In Short: Glacage Bankstown is one of those hidden gems you just have to share with friends. A little oasis in Sydney’s west, that combines traditional flavours with an innovative twist. Serving up St Ali coffee, top notch food and outstanding hospitality. My chai lovers tip: the Dirty Chai Frappe, worth the drive to Bankstown alone!
Finding those little hidden gems, nestled in the neighbourhoods of the Sydney food scene, is one of the real joys of our work as foodies. When you find one like Glacage in Bankstown that is the creation of passionate people, like owner Belal and head chef Aziza who care about every customer’s experience, it’s hard not to want to spread the word.
Glacage might be unassuming from the street, but walking into this little oasis in the west feels a bit like we’ve stepped into a little slice of Bali in the city. The space is fresh, textured, and bright, with woods and tiles making for a very welcoming atmosphere.
We’re here for a mid-week breakfast foraging session, and what better way than to kick that off with some outstanding coffee. With Melbourne origins, Glacage serves up St. Ali. which is one of our all-time favourites as far as roasters go, and we’re often in their funky cafes down in Melbourne. The quality at Glacage is just what we’ve come to expect from this fine roast. So whether it’s a flat white, cappuccino, or mocha (yes, we tried all three, twice over!), you can be assured that it’s full in flavour and smooth in finish, with a perfect natural sweetness and creaminess to leave us smiling as the caffeine hits the system.
The wonderfully warm Chef Aziza of Glacage wows us next with a trio of tremendous smoothies. Lemon & Mint Frappe, Fruit Ninja, and my extra special favourite, the Dirty Chai Frappe, all land on our table like fireworks on NYE! Every one of these is a real flavour explosion, but I would drive across the city just for the Dirty Chai alone!
Let’s kick it off with a breakfast classic, the Signature French Toast. Looking like the embodiment of a tropical holiday, this mound of mouth-watering magnificence features a brioche base, fresh berries, creamy vanilla yoghurt, and crushed nuts. The flavours and textures are perfectly balanced, with a sweetness that never overpowers.
Next up we’re surprised by a stunning stack of crispy, crunchy, colourful, and deliciously different Fatteh. Now, this is not your traditional take on fatteh, this is a beautiful blend of chickpeas, tahini-flavoured yoghurt, crispy Lebanese bread, slivered almonds, pomegranates, and sizzling burnt butter.
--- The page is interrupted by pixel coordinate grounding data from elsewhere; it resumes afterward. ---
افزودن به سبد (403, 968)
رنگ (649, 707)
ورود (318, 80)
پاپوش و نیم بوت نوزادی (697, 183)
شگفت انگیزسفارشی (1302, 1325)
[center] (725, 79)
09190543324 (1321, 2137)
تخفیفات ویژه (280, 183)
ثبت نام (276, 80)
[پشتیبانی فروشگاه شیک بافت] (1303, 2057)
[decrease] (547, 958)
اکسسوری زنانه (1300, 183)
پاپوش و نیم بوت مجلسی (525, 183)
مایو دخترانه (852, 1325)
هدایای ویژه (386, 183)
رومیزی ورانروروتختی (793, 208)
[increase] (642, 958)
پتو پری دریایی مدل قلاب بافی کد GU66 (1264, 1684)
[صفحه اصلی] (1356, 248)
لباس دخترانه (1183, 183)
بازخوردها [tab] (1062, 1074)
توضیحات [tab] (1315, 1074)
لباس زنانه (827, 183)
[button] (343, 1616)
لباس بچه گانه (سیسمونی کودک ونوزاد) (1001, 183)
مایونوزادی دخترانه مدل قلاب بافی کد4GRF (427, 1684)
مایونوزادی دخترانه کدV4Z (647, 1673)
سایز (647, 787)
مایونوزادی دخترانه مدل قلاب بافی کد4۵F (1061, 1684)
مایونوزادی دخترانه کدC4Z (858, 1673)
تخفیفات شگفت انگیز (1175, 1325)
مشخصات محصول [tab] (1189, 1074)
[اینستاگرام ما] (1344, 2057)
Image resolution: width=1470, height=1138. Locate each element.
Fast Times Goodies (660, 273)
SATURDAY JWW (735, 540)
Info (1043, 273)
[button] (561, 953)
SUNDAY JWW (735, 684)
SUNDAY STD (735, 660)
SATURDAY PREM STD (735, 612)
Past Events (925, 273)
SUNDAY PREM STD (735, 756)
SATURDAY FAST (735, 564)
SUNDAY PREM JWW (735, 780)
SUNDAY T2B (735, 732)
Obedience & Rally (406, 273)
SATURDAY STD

Talk about a head turner; this dish says so much about how Glacage takes the best from tradition and brings it up a notch in creativity. Bravo!
A quick return to an Aussie favourite in the classic Avo on Toast, and this rendition is replete with poached eggs, za’atar olive oil, zingy goats cheese, beetroot leaves, and of course, heaps of creamy avocado. Sooo yum, and then some!
But wait there’s more! Keeping with the ‘Down Under’ theme, the Aussie Breakfast Board rounds up all the brekkie favs into a killer day-starter that packs a punch, with beef bacon, baked beans, beaut eggs, stunning sausages, sautéed spinach and tomato. If this board doesn’t give you the energy to take on the day, then you might want to get your pulse checked!
How do you round out this bountiful breakfast bonanza?… raspberry cheesecake waffles, of course! In this case, the picture says so much more than I ever could…just divine, and so much for the waistline!!
Glacage has surprised us with it’s inventive take on café favourites, and how traditional tastes have been woven into dishes that are playful, innovative, and always delicious. Combine that great food with top notch coffee, a welcoming space, and some of the best hospitality we’ve received in Sydney, and Glacage shapes up to be one we’ll keep at the top of our “Best in the West” list.
*Coco & Vine dined as guests of AGFG and Glacage. However, all opinions and photos are our own.